The main game now is in Russia-China relations. A Putin-Xi online conversation took place on December 15. The leaders discussed NATO’s “belligerent rhetoric” and the increasing Russophobia and Sinophobia in the West. They reaffirmed the strong base of Russia and China’s thriving partnership. There are a number of elements supporting their confidence.
Russia and China now now have complementary and self-sufficient economies with sufficient resilience and wealth to withstand any conceivable combination of Western sanctions. Things have reached a stage where Western partners would hurt themselves more than their adversaries by any new escalation of sanctions. Xi and Putin know that Biden knows this. French President Emmanuel Macron certainly knows it too. He is the senior European voice now. The new German leadership will soon learn that Germany’s vital Chinese and Russian relationships should not be put under undue strain, whatever Washington may demand of them.

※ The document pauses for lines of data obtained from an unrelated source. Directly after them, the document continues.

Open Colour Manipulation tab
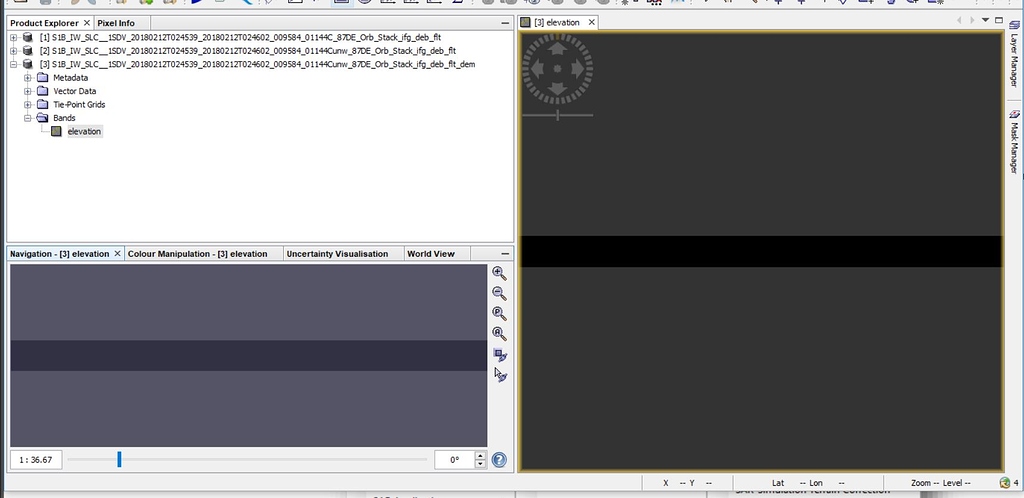Viewport: 1024px width, 498px height. point(198,254)
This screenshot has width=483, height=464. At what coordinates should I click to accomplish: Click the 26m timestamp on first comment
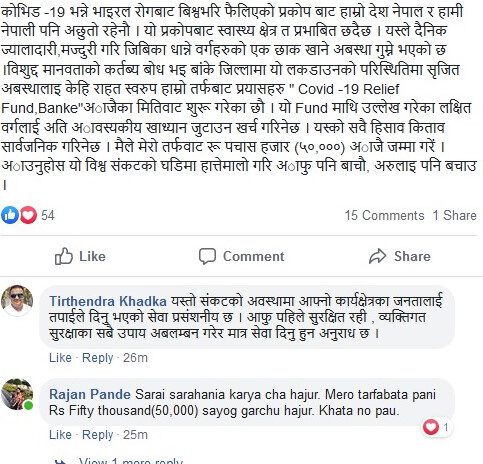[x=135, y=358]
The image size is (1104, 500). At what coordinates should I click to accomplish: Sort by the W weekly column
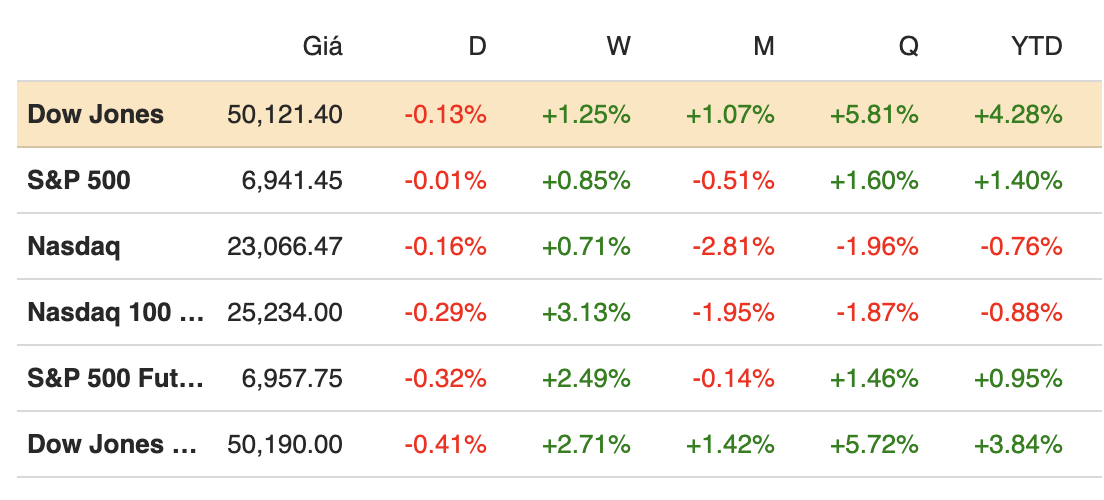point(619,47)
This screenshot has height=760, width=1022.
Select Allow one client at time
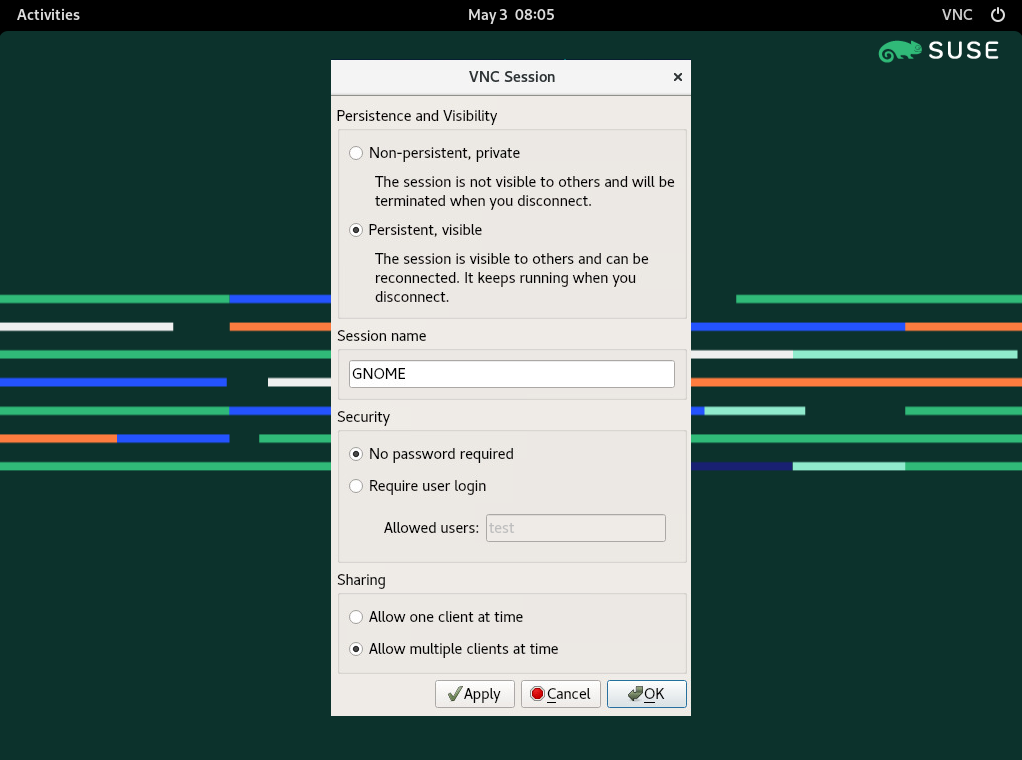click(356, 617)
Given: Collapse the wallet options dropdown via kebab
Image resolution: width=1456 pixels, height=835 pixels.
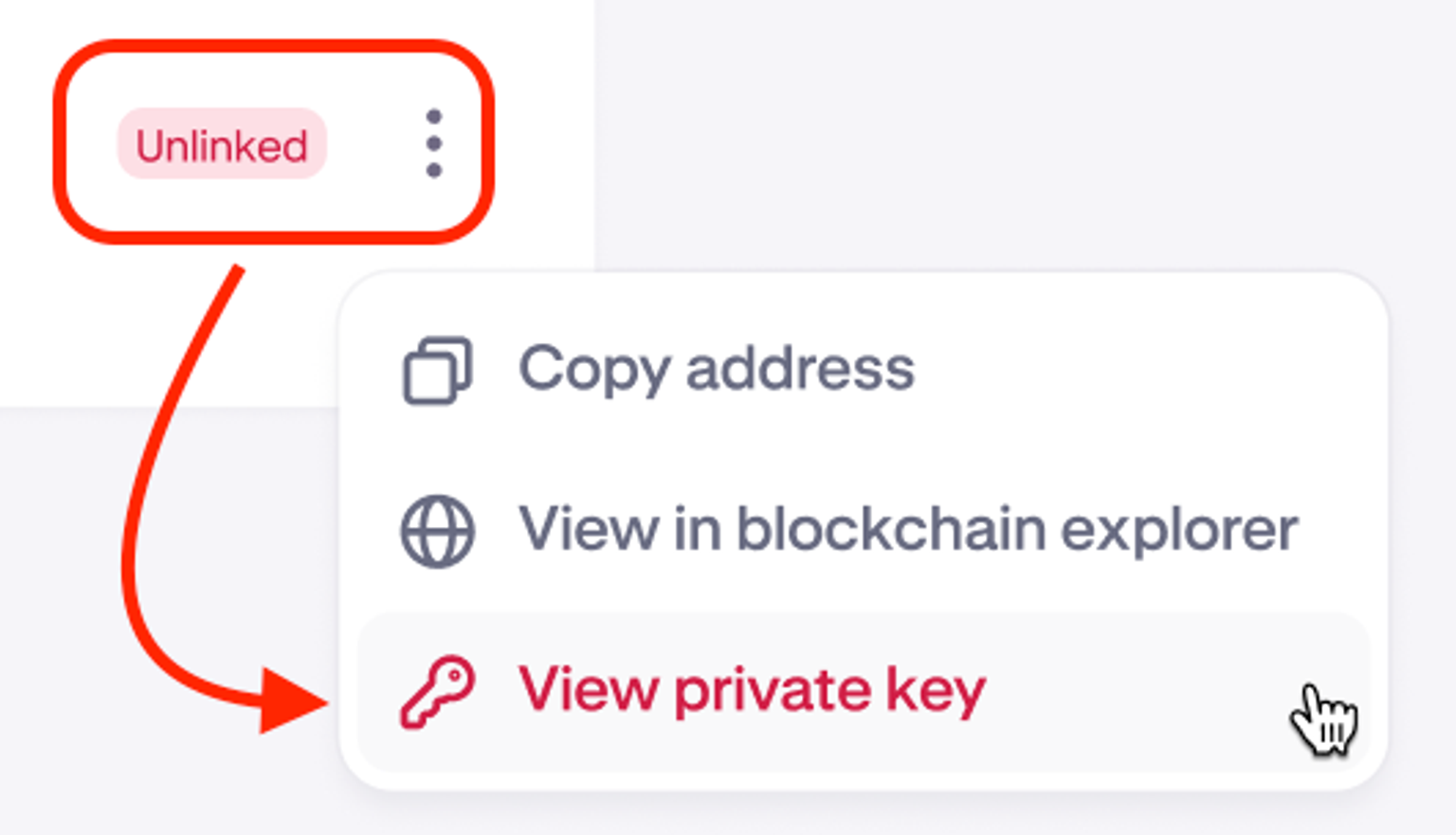Looking at the screenshot, I should 433,143.
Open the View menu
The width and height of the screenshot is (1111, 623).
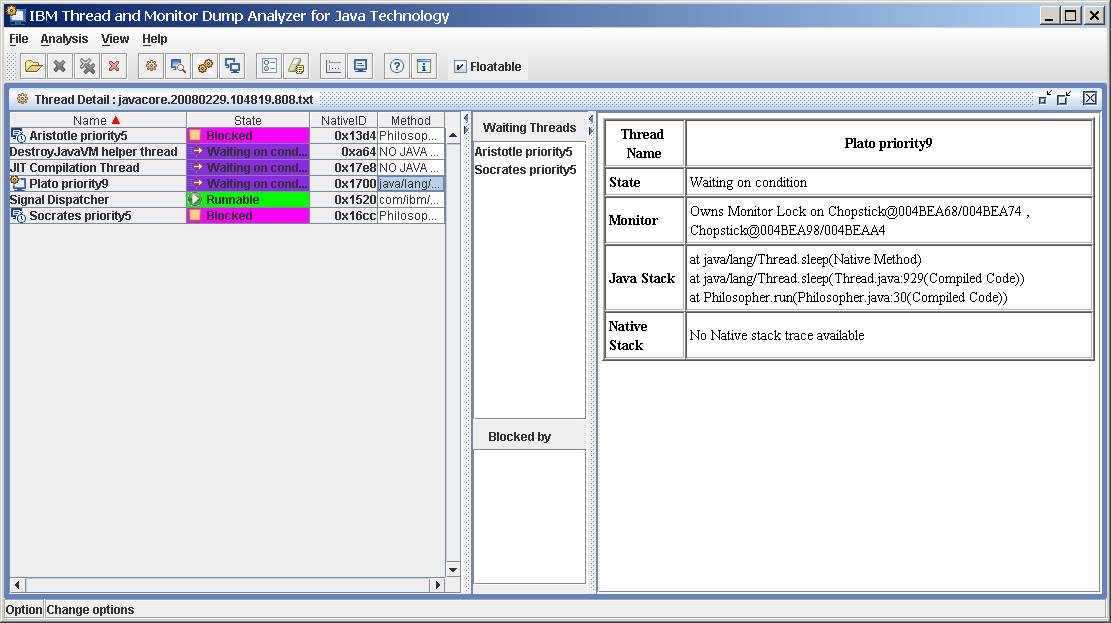pyautogui.click(x=115, y=39)
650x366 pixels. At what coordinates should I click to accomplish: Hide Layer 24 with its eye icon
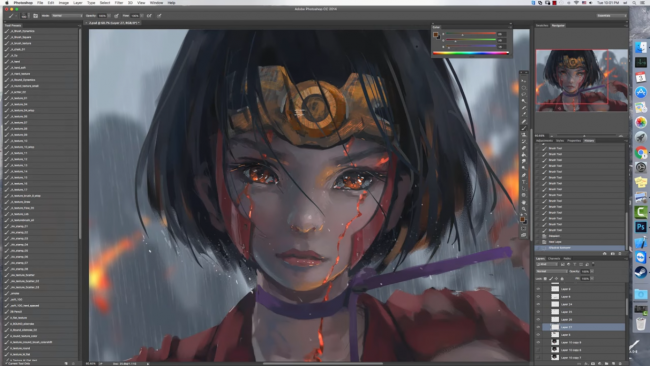coord(538,304)
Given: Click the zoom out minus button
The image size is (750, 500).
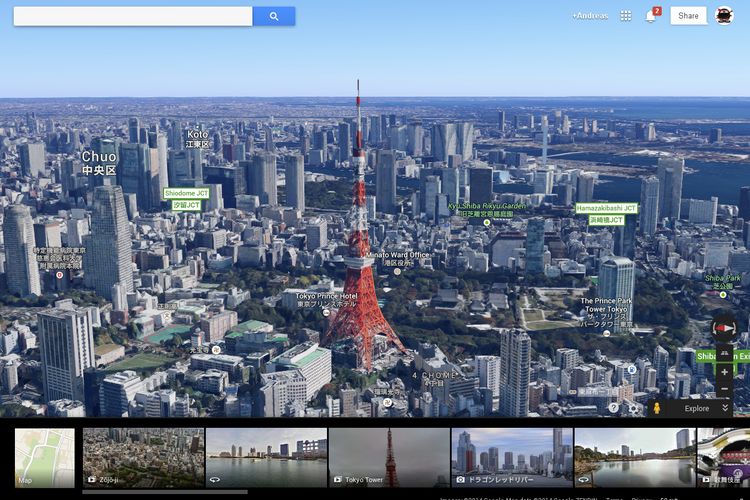Looking at the screenshot, I should pos(724,390).
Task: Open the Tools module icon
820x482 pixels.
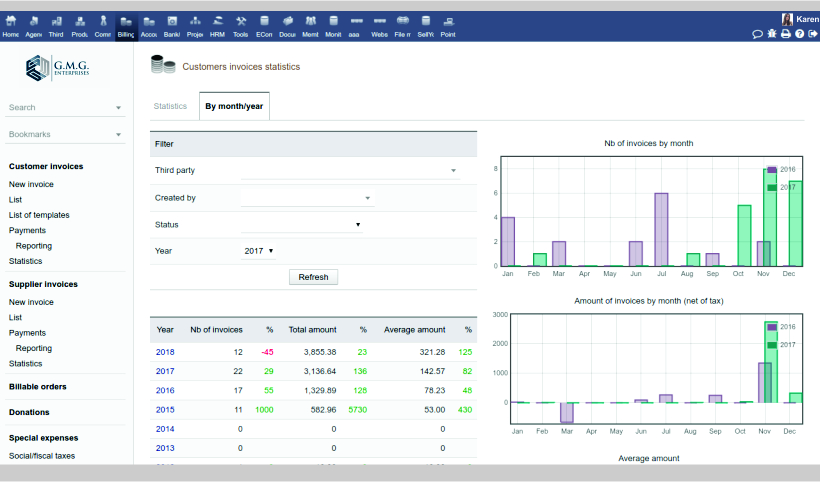Action: [x=241, y=24]
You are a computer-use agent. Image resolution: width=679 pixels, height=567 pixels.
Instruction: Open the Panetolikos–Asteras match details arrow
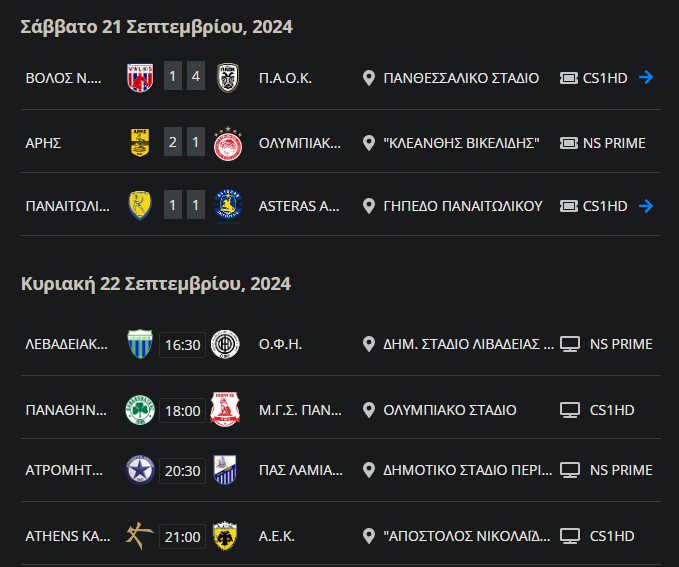point(646,205)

China and Russia possess growing assurance on information warfare and now openly mock Western pretensions of global moral leadership. They know that observers of the game in what used to be called the non-aligned world are quietly making judgments and adjusting their diplomacy as the world changes. The Belt and Road Initiative and the Shanghai Cooperation Organisation underpin the reality of a strong political, economic and even security association built around the Eurasian heartland.
This does not need to call itself an alliance, because both China and Russia are status quo powers defending the UN-based system of international security. This system rests on principles that both Russia and China support: respect for sovereignty and non-interference in internal affairs of states large and small, and a 75-year tested system of mutual deterrence against aggression by any state or combination of states. The system is not perfect but is the best the world has.
The West’s information warfare task is much harder: to convince other countries that its own cobbled-together coalitions outside the UN system are somehow better than what was set up after 1945. The alphabet soup of alliances intended to “contain” Russia and China — NATO, Five Eyes, the Quad, AUKUS — will in time go the way of their unlamented predecessors SEATO and CENTO. Strong multilateral groupings like ASEAN will continue to resist efforts by the West to confuse and divide them.
Biden’s “democracy summit” will be quickly forgotten as an unconvincing Western public relations gimmick to divide the world into “our good guys”’ and “their bad guys”. This division of the world into democracies and authoritarian states has no credibility: people have learned to be more sceptical.
At the level of conventional military deterrence, Russia and China are forging ahead. Regular announcements of new military hardware keep the message in Western military minds that these nations are already formidable conventional military powers.
Finally, at the level of strategic nuclear deterrence, everyone knows there can be no winners in a nuclear war, and Russia, the US and increasingly China possess invulnerable second-strike nuclear deterrents that can inflict mutual assured destruction on any aggressor. Russia under Putin has convinced itself and sober Western military leaders that “we will all go together if we go” and is thus immune to nuclear blackmail no matter how many nuclear-capable missile systems NATO installs on Russia’s borders.
The nuclear deterrent has not been defined out of existence: it always lurks there, to discourage recklessness at sub-nuclear levels. Wise old Biden knows this.
Putin and Xi’s next major meeting will be in person, at the Beijing Winter Olympics opening on February 4. Xi will not greatly care whether or not Western leaders grace this day with their presence. The Games are about athletes competing together peacefully. The Olympic spirit will work its usual magic.